Kelly Lynne has over twenty years of experience on the business side of Canadian film, television and digital media as an entertainment lawyer. She took a slight departure to produce children’s digital media. When it was time for something new, moved back to business affairs but now in film, television and digital media. More recently she discovered that all along her true calling was as a Canadian media policy wonk. Now she assists clients with research projects, policy and strategy development, government and government agency submissions and social media consulting.

CanCon 101 – Part 2

In the first part in this series, CanCon 101, I wrote about what makes a show Canadian (i.e. point system, spending, ownership etc.). This post takes it to the next step – what are a broadcaster’s obligations when it comes to airing Canadian programming. Not to worry – I won’t lose myself down the rabbit hole of detail on broadcaster CRTC commitments but will try to stick to a top level explanation.

First, there are (still) both expenditure requirements and exhibition requirements. I say still because there are misconceptions out there that we are in a total on demand world and scheduling doesn’t matter (tell that to people trying to avoid “Game of Throne” spoilers on Twitter Sunday evenings) and that exhibition regulation no longer exists. Prior to the 2010 TV Policy there were only exhibition requirements for ‘priority programming’ and an overall day quota for exhibition and the result was a lot of cheaply made Canadian programming. Expenditure requirements were brought in to ensure that not only was there sufficient quantity of Canadian programming but also sufficient quality.  The Talk TV decision limited exhibition requirements to prime time (down from both the prime time and all day quota) as of the next licence renewals in 2016.

Another important concept is that we now have group-based licensing. So Shaw, Bell, Corus and Rogers are licensed as corporate groups. This allows those broadcasters to pool their Canadian Programming Expenditures (CPE) across the group and spend more on one service and less on another. Each service has a CPE that takes into consideration its genre of service (e.g. a higher commitment for children’s services, lower for third language services) but as a group their CPE is 30%.

Material shown:
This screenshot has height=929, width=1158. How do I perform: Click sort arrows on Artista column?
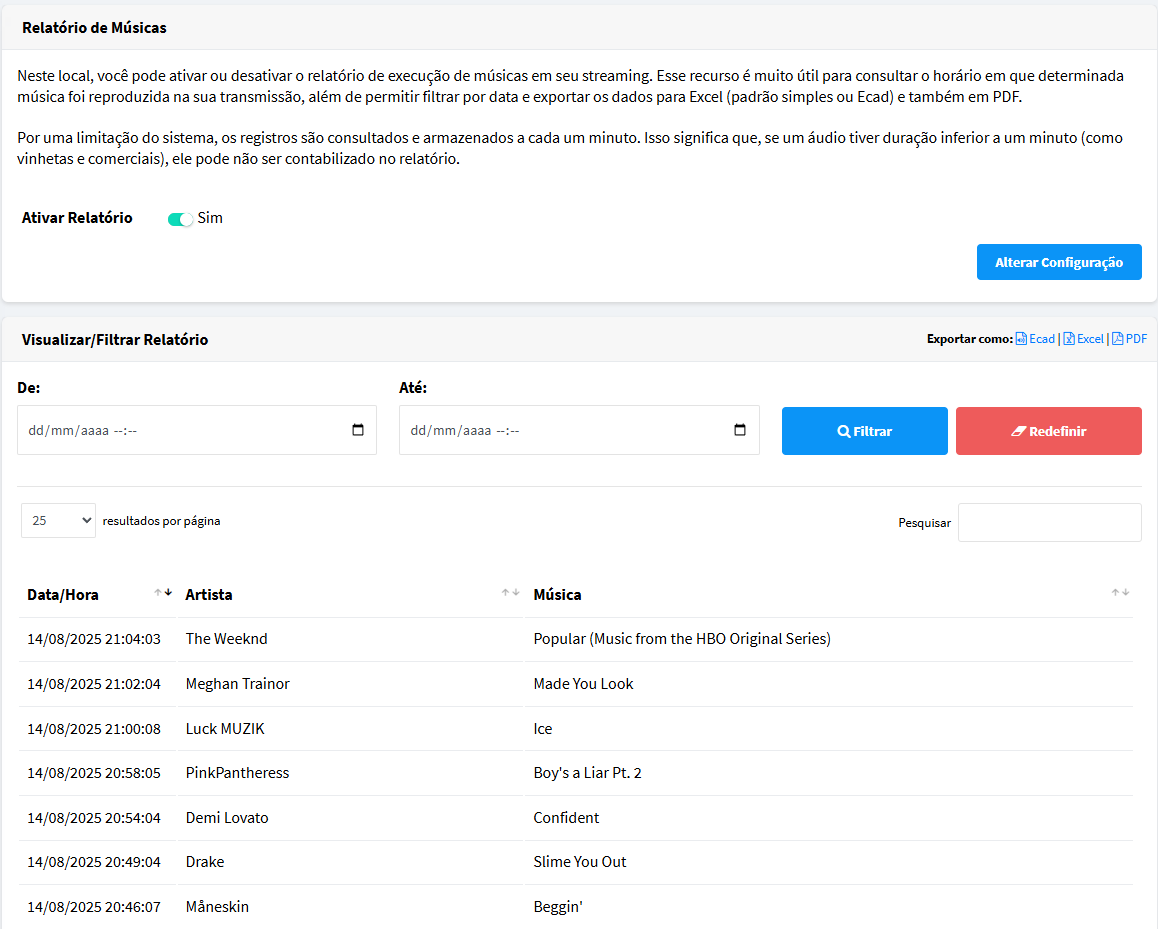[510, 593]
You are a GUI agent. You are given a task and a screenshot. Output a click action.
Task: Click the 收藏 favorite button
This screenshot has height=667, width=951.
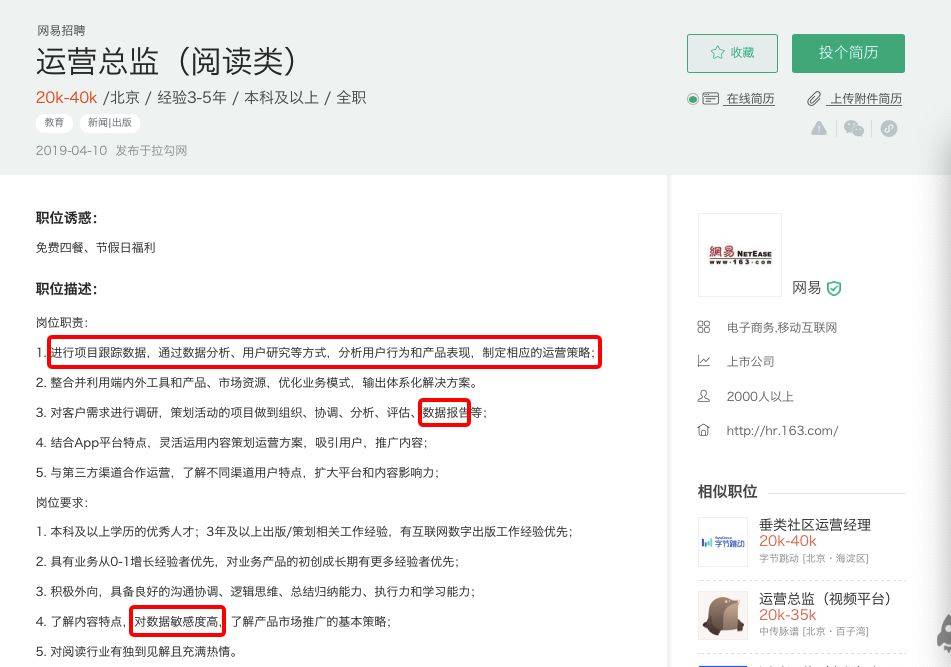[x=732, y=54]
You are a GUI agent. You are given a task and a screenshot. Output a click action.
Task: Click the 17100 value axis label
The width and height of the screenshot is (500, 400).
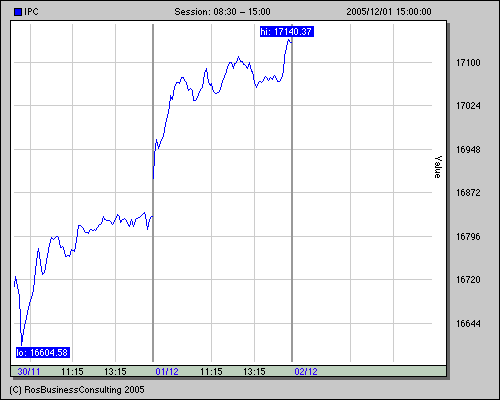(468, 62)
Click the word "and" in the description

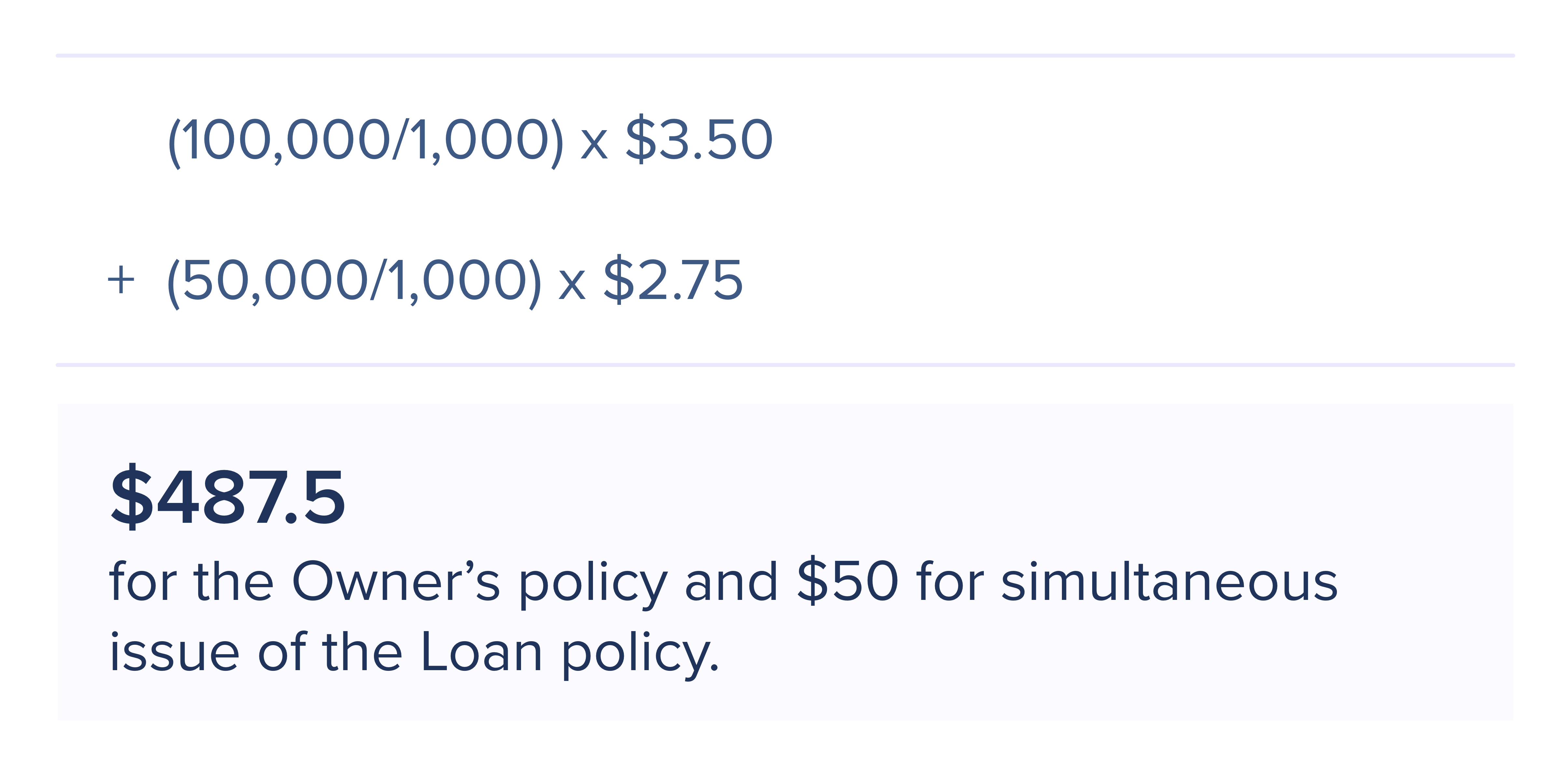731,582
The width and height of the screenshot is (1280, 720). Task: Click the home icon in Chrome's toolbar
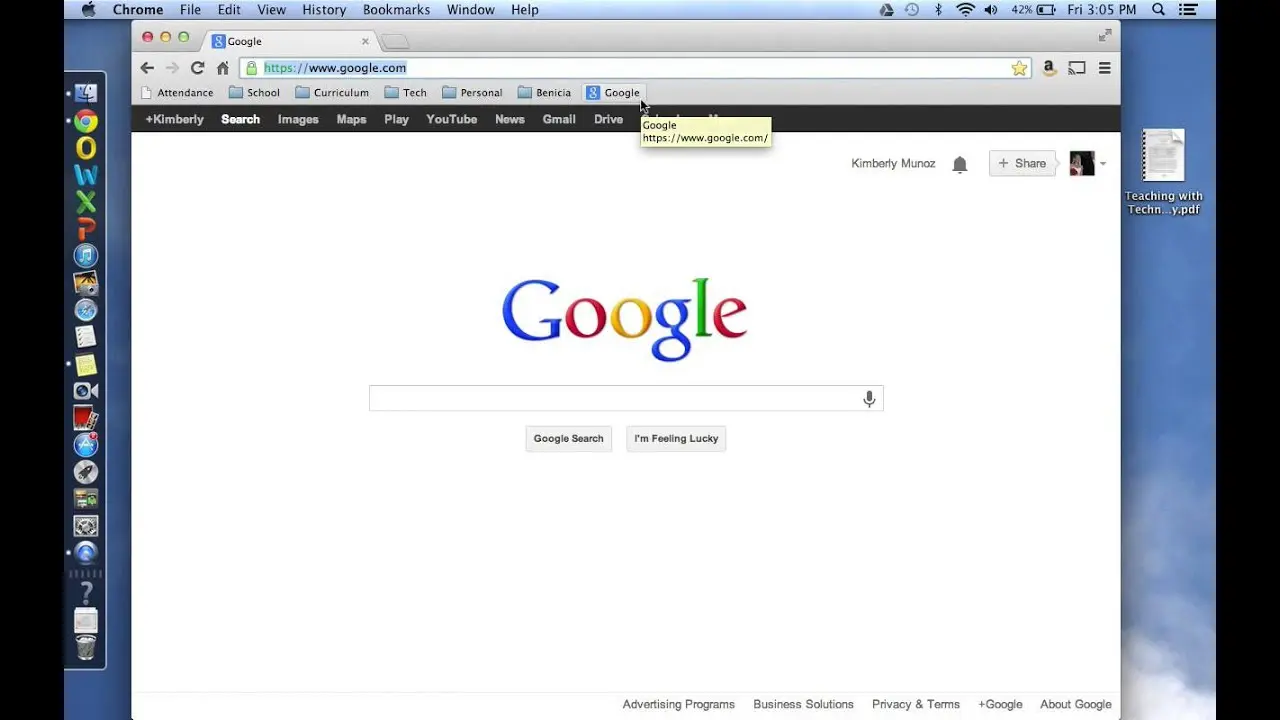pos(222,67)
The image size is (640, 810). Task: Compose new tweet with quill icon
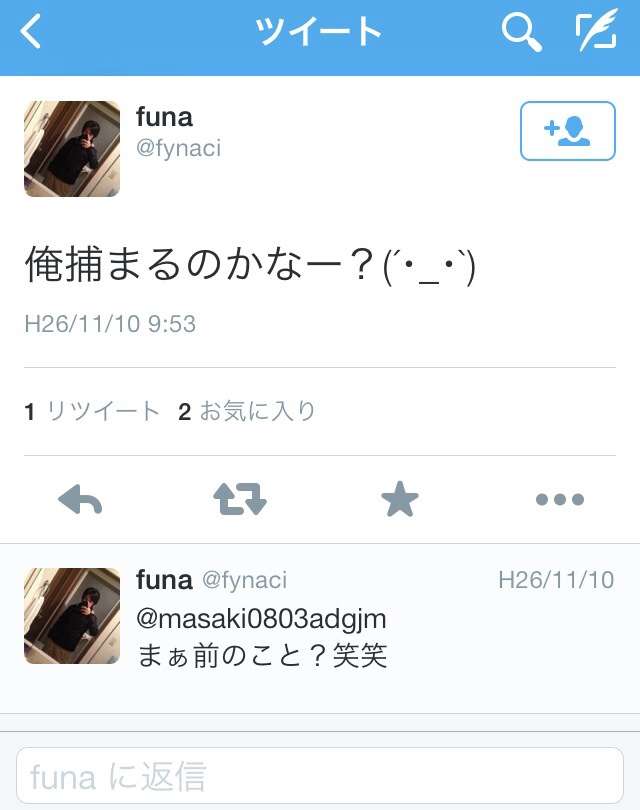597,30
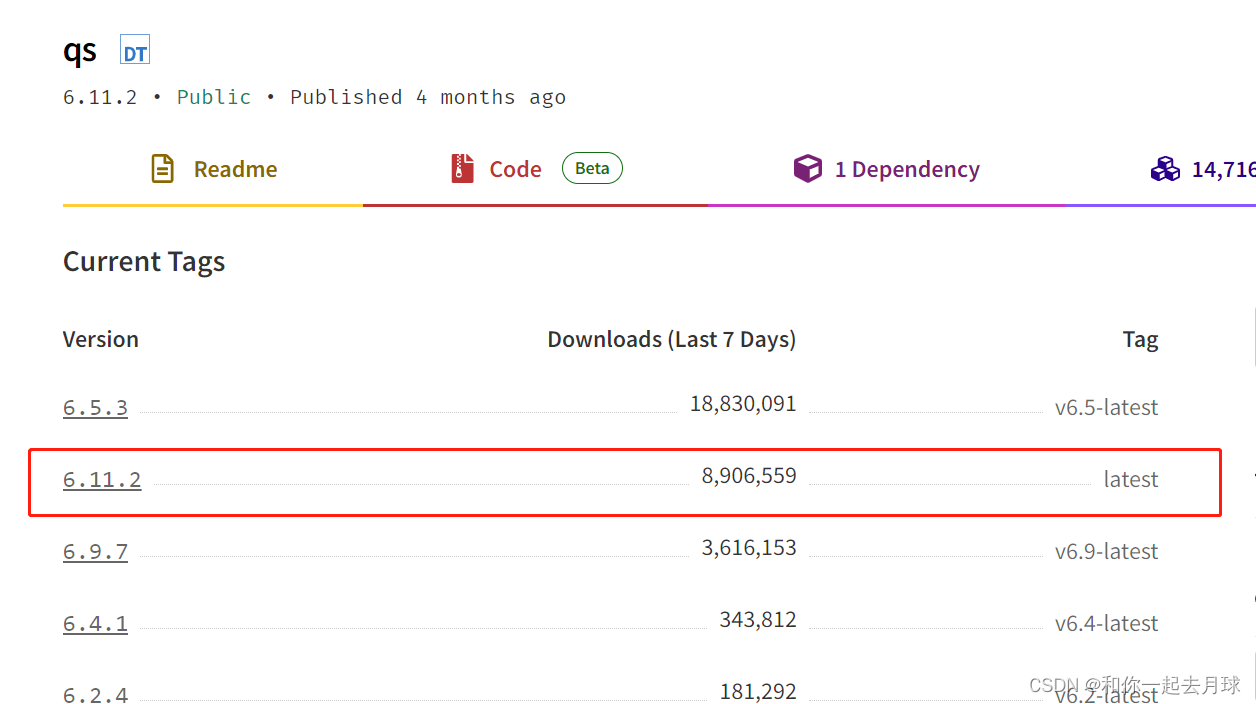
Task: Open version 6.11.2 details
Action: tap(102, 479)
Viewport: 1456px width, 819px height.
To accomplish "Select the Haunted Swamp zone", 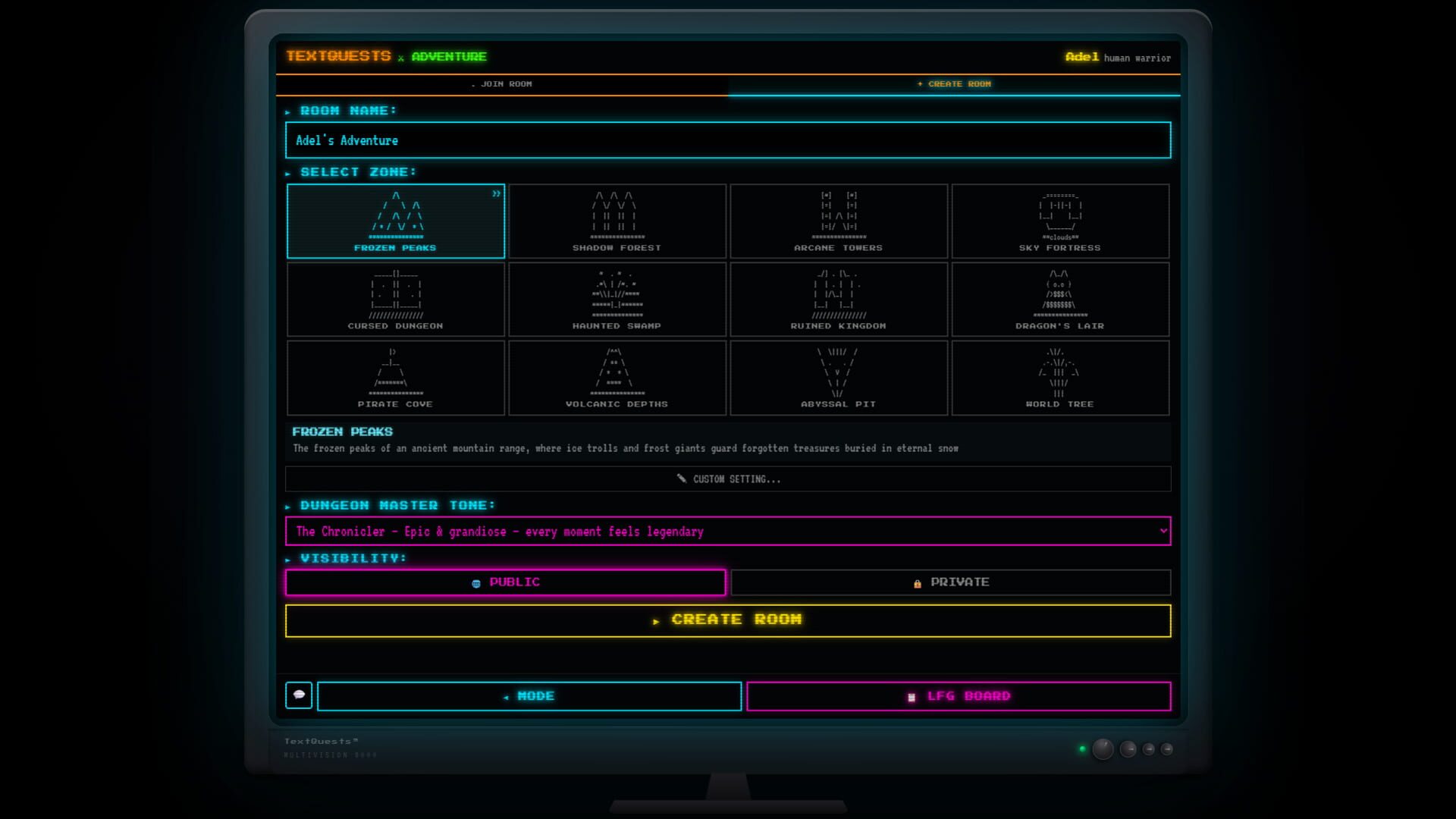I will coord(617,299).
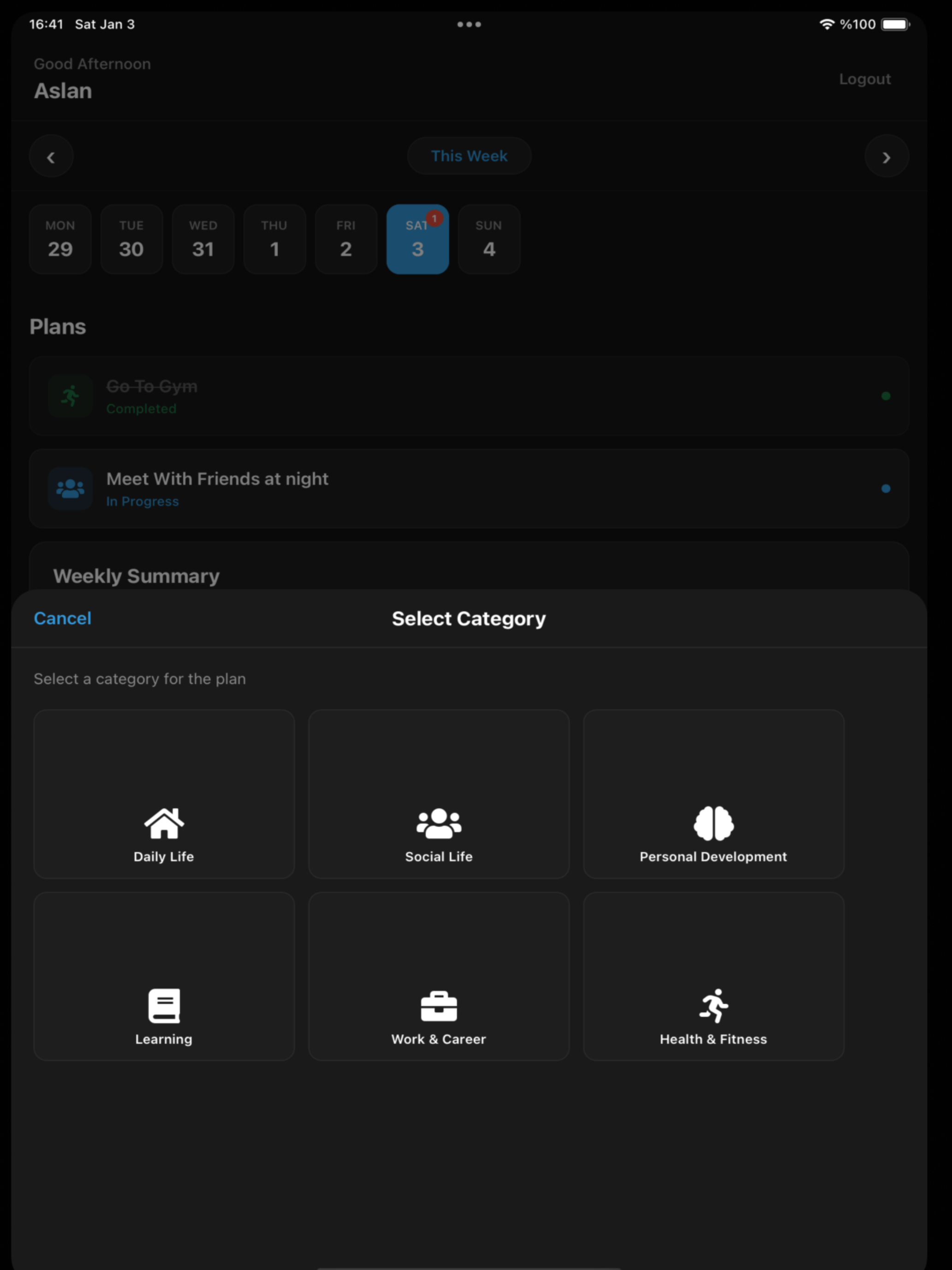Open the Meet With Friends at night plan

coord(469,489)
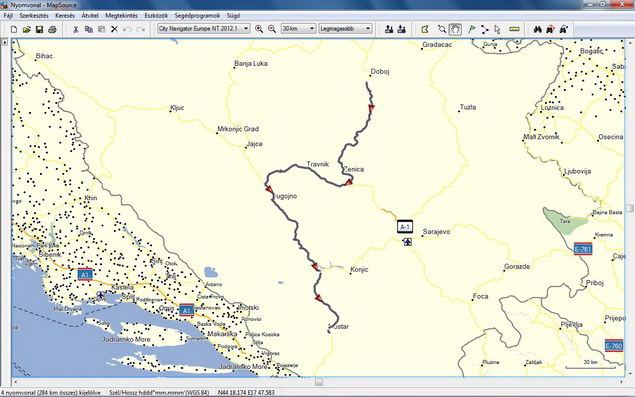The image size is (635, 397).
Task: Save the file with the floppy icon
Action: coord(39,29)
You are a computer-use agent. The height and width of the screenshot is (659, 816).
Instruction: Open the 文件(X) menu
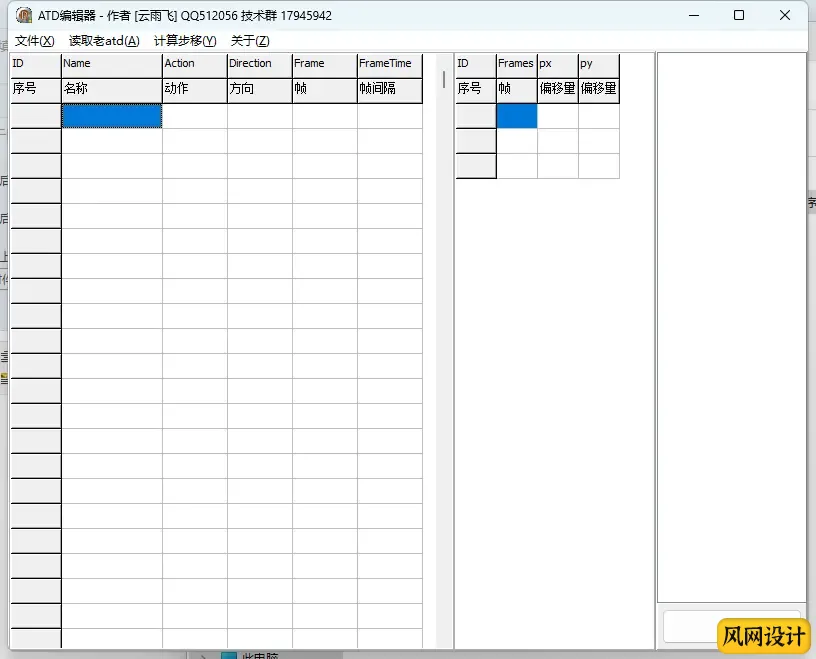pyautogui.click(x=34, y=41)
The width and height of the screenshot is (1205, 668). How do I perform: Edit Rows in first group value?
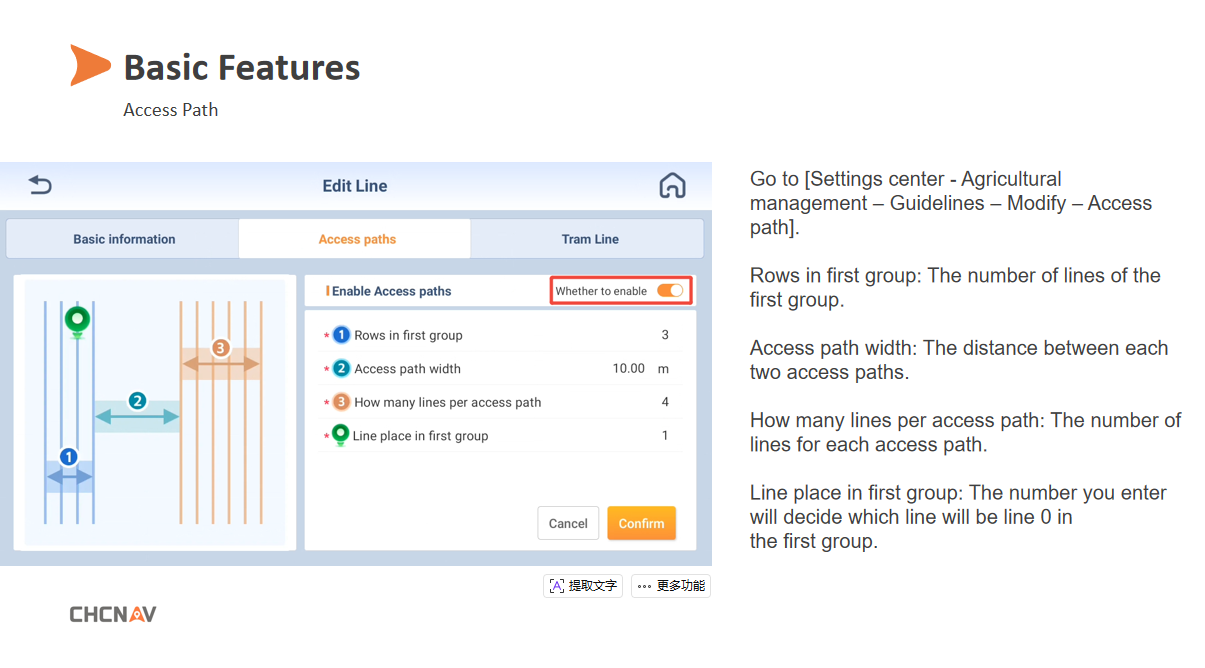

Actions to take:
1 – Answer these from the CanCon 101 post, one line each:
(a) How many years has Kelly Lynne spent on the business side of Canadian film, television and digital media?
(b) Which decision limited exhibition requirements to prime time?
(c) What is the Canadian Programming Expenditure for a corporate group as a whole?
2 – Extend the CanCon 101 post on broadcasters' Canadian programming obligations, picking up after its final sentence.

Answers to each task:
1 –
(a) Over twenty years.
(b) The Talk TV decision.
(c) 30%.

2 –
One caveat is that conventional services can allocate a maximum of 25% of their CPE to specialty services, which is to prevent broadcast groups from moving all of the Canadian programming to the specialty services, where they would get smaller audiences (leaving the mass audience spots for their U.S. programming). The benefit is that broadcasters are free to air a program on a specialty first and then on their conventional service (e.g. “19-2” airing on Bravo and then CTV) or vice-versa (Global’s “Rookie Blue” airs on Showcase) to maximize the audience. The downside is that these programs are broadcast across the entire group for one licence fee, reducing potential revenues to producers and potential new programming for audiences.

The other expenditure requirement is for Programs of National Interest (“PNI”), which are defined as dramas, documentaries and award shows that promote Canadian works. Note that drama is a defined term that includes comedy and feature film. The level of PNI expenditure is based on a group’s historical spending in most cases (Rogers has had to increase their spending as they acquire more channels in their network).

The result of these regulations is a system that provides broadcast groups with flexibility in their spending and exhibition but requires minimum spending on PNI in prime time. So how does Shaw get away with no new Canadian drama in the fall schedule? Exhibition regulations do not require original programming so can be filled with reruns. The prime time exhibition requirement covers 6pm to 11pm so is also fulfilled by news, entertainment magazine shows, reality programming (i.e. “Big Brother Canada”) and sports. Expenditure requirements also do not specify original programming but it is a lot harder to spend PNI dollars on licensing old programming so tends to be spent on new programming. However, expenditure requirements are reported on an annual basis based on when the money is spent (i.e. during the show’s production) and not when it airs.

So the broadcaster is free to decide to air all of their Canadian drama and documentaries in the summer (when fewer people are watching TV but also there is less competition from US shows) or spread them out around the year. They can commission shows one year and not air them until the next year or later. The CRTC has consistently stayed away from ‘micro-regulation’ and insisted that broadcasters know best how to program their schedules.   Shaw can decide how it wants to spend its money, and it tends to spend it on one or two big budget dramas like “Remedy” and “Rookie Blue” rather than a number of smaller budget dramas.

So how is that Bell Media consistently has more Canadian drama than Shaw? Diane Wild alluded to the answer in her assessment of the fall schedules – benefits spending. When a broadcast licence changes ownership, the CRTC requires that a percentage of the purchase price has to be spent on programming (and off screen benefits as well) to benefit the system as a whole and this ‘benefits spending’ has to be incremental to what they are already required to spend.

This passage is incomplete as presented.